In the third to last paragraph, he brings up perception again because he discusses how all people worship something. In the sentence“The only choice we get is what to worship”(Wallace), he brings up an interesting point about choice and he’s right to suggest that choice is what leads people to perceive what they would like to perceive, not just in religious context but also in everyday life. He worships this idea that he is hinting at throughout his speech, which is not exactly open-mindedness of what other people may worship though because this speech can have an impact on the perceptions of the intended audience of the speech.

We see him being hypocritical again with his repetition of words, like in his seventh paragraph when he starts using “YOU” or “YOUR” about five times through one sentence. The sentence “The world as you experience it is there in front of YOU or behind YOU, to the left or right of YOU, on YOUR TV or YOUR monitor” (Wallace), suggests that he is again persuading the audience that society default’s to self-centeredness as a sort of perception of one’s possessions both physically and figuratively, but someone in the audience may not think with the self-centeredness that he begins talking about.
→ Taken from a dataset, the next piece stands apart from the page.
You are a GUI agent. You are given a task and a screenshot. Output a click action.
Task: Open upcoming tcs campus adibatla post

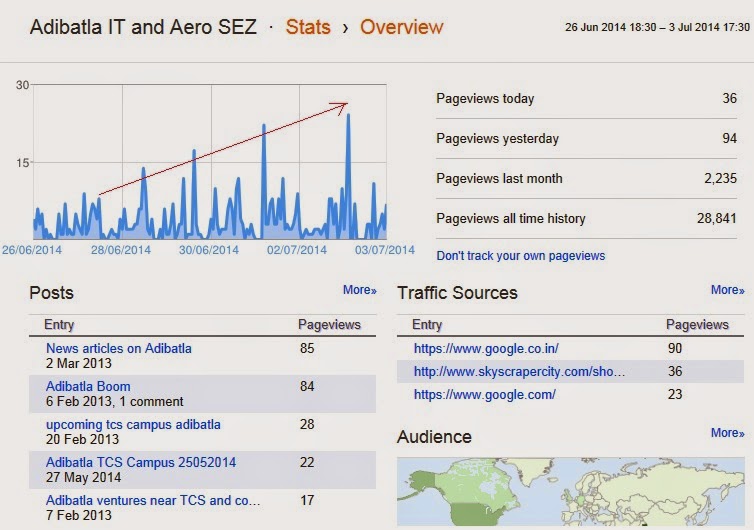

He uses repetition of words again when he starts talking about the trip to the food market, instead this time he uses the word “MY” instead of “YOU”/” YOUR”. In the sentence, “About MY hungriness and MY fatigue and MY desire to just get home, and it's going to seem for all the world like everybody else is just in my way” (Wallace), suggests that he is trying to say that people worship themselves and that the audience should really try to reconsider other people’s perception of the same event. The issue is he experiences all of the things that he is trying to tell the audience they should really take into consideration, but if someone is telling someone to do something that the first person really doesn’t do themselves, it makes them a hypocrite.

Through analyzing the repetition of words and the key concept of this speech one is able to see how much Wallace focuses on perception but doesn’t show his own tolerance of perception by forcing his ideas on the audience. Wallace’s overall message of perception and how different it can be for different people, almost makes his argument bias, since he is telling the audience that they must express tolerance to different perceptions. If the audience were to actually look at the main concept of this speech, would they have actually listened to Wallace or taken him as a hypocrite because of his slight betrayal of his own words, no one will know.